• _EXERCISE PROMPT_:
Write out every line of the entries below again, requests included, and add -51 to each number in the answer coordinates. Leave the pictures out of your answer.
** Start of EXERCISE MATERIAL **
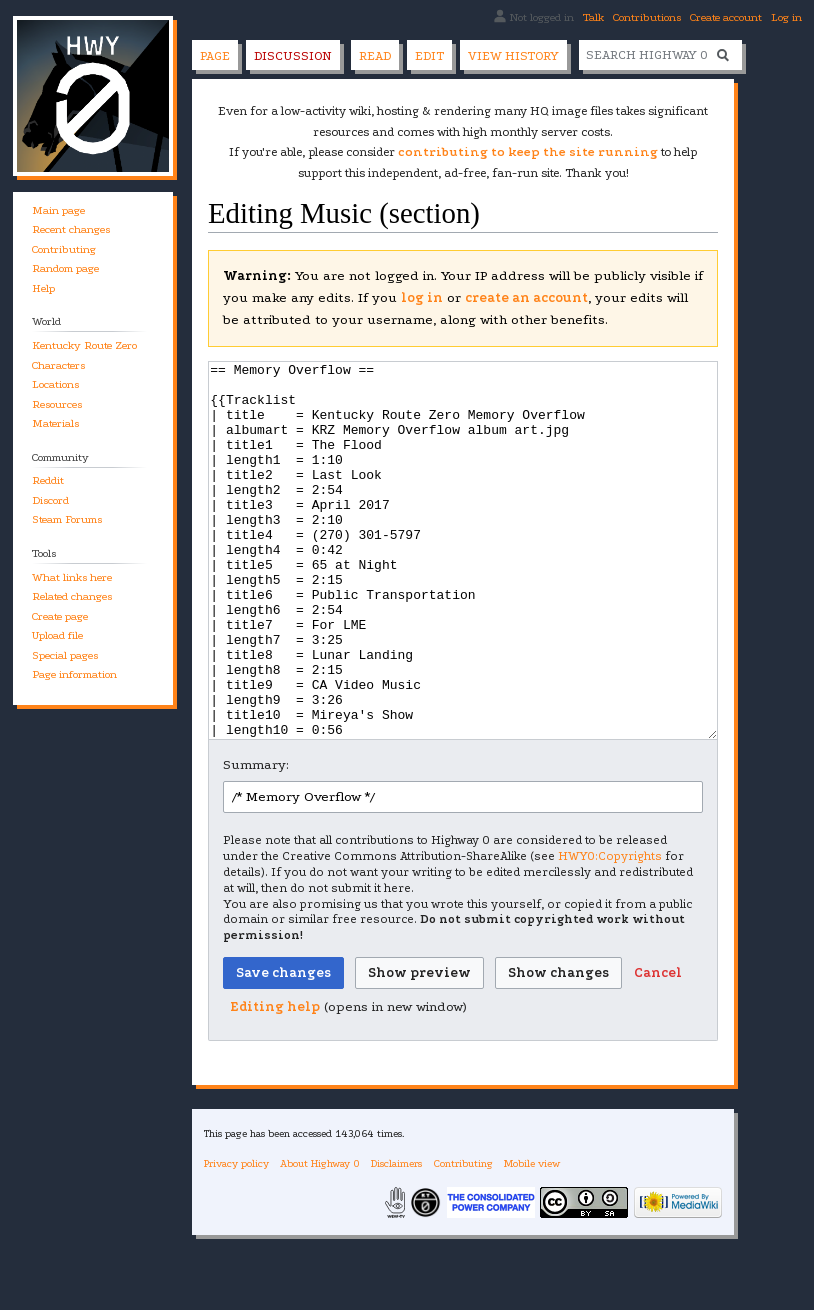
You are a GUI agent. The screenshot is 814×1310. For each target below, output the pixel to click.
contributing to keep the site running (528, 152)
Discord (50, 500)
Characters (58, 365)
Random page (65, 268)
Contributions (647, 17)
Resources (57, 404)
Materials (55, 423)
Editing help (275, 1081)
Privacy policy (236, 1238)
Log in (786, 17)
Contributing (64, 249)
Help (43, 288)
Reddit (48, 480)
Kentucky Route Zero (84, 345)
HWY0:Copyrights (610, 931)
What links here (72, 577)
** End of EXERCISE MATERIAL **
• _TASK ANSWER_:
You are a GUI agent. The screenshot is 814×1310. For each target below, output the pixel to click.
contributing to keep the site running (477, 101)
Discord (-1, 449)
Characters (7, 314)
Random page (14, 217)
Contributions (596, -34)
Resources (6, 353)
Materials (4, 372)
Editing help (224, 1030)
Privacy policy (185, 1187)
Log in (735, -34)
Contributing (13, 198)
Help (-8, 237)
Reddit (-3, 429)
Kentucky Route Zero (33, 294)
HWY0:Copyrights (559, 880)
What links here (21, 526)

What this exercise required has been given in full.